### Texte fourni

......

Chez toi ou chez moi

Publié le par maison-latger

 

 

Il arrivait souvent que je ramène quelqu'un chez moi.
Au feeling. Dans les brumes du whisky. Il pouvait m'en rester.
Du feeling je veux dire. Juger si telle ou telle personne était digne de confiance.
Oh. Certes. Vous imaginez bien. Pas d'une confiance au point de leur confier les clés,
ou les enfants que je n'ai pas, bien entendu, mais enfin, tout de même, un minimum.
C'est toujours un peu spécial, même ivre-mort, de faire entrer des inconnus chez soi.
La politique à vrai dire était la suivante, quand il y avait une urgence à consommer,
cela pouvait aussi bien se faire sur place, dans le bar ou la boîte, on peut se débrouiller,
d'autant plus dans les clubs où cette éventualité est anticipée, gérée, voire organisée.
Mais, au feeling toujours, il pouvait arriver que l'on ait envie de passer la nuit ensemble,
de pouvoir se mettre à l'aise à l'écart, loin du lieu où il était permis de se rencontrer.
Ma politique donc, dans ce cas de figure, était d'inviter chez moi les personnes qui,
pour une raison ou une autre, expliquée ou non, ne pouvaient pas me recevoir chez elles.
Ce qui veut dire que les situations où je suis rentré chez moi avec quelqu'un,
situations que j'évitais autant que possible, de préférence, bien que fort fréquentes,
au point que je ne saurais en estimer le nombre, étaient relativement exceptionnelles,
n'étaient pas l'ordinaire, lorsque j'allais le plus souvent chez qui voulait de moi.
Il était plus simple et facile à mes yeux, même bourré, de partir de chez quelqu'un d'autre,
lorsque m'en prenait l'envie, que de chasser quelqu'un de chez soi quand vous en avez assez.

A Perpignan, à Bordeaux, à Montréal, à Toulouse, à Barcelone, à Paris...
peu importe l'adresse, lorsque j'en ai eu une comme vous le savez dans toutes ces villes
à un moment ou un autre de ma petite vie, c'était le même business. Le même procédé.

......

### Défi A
Pour chacune de ces affirmations, dis si elle est conforme au texte en répondant oui ou non, puis cite mot pour mot le passage qui tranche. (i) La personne qui parle cherchait le plus possible à ramener des gens chez elle. (ii) Elle trouvait plus facile de quitter le logement de quelqu'un d'autre que de mettre quelqu'un dehors de chez soi. (iii) Elle a eu une adresse à Barcelone.
### Défi B
Modifie le passage du texte qui commence par "Mais, au feeling" et se termine par "recevoir chez elles." : remplace "la nuit" par "la soirée".
### Défi C
Donne la liste de toutes les villes citées dans le texte.

### Données fournies

......

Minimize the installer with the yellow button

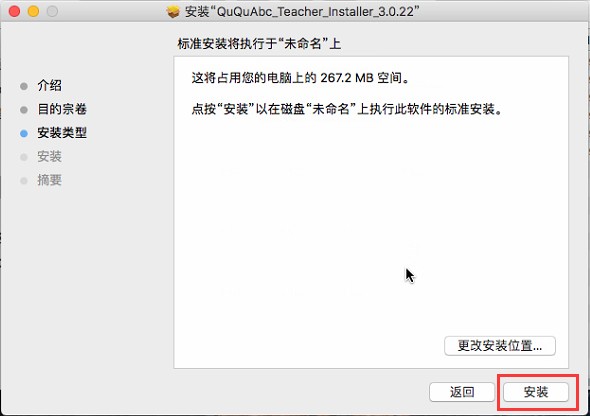[x=33, y=11]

......

### Résultat A
(i) Non : « situations que j'évitais autant que possible »
(ii) Oui : « Il était plus simple et facile à mes yeux, même bourré, de partir de chez quelqu'un d'autre, lorsque m'en prenait l'envie, que de chasser quelqu'un de chez soi quand vous en avez assez. »
(iii) Oui : « A Perpignan, à Bordeaux, à Montréal, à Toulouse, à Barcelone, à Paris... peu importe l'adresse, lorsque j'en ai eu une comme vous le savez dans toutes ces villes »

### Résultat B
Mais, au feeling toujours, il pouvait arriver que l'on ait envie de passer la soirée ensemble,
de pouvoir se mettre à l'aise à l'écart, loin du lieu où il était permis de se rencontrer.
Ma politique donc, dans ce cas de figure, était d'inviter chez moi les personnes qui,
pour une raison ou une autre, expliquée ou non, ne pouvaient pas me recevoir chez elles.

### Résultat C
Perpignan, Bordeaux, Montréal, Toulouse, Barcelone, Paris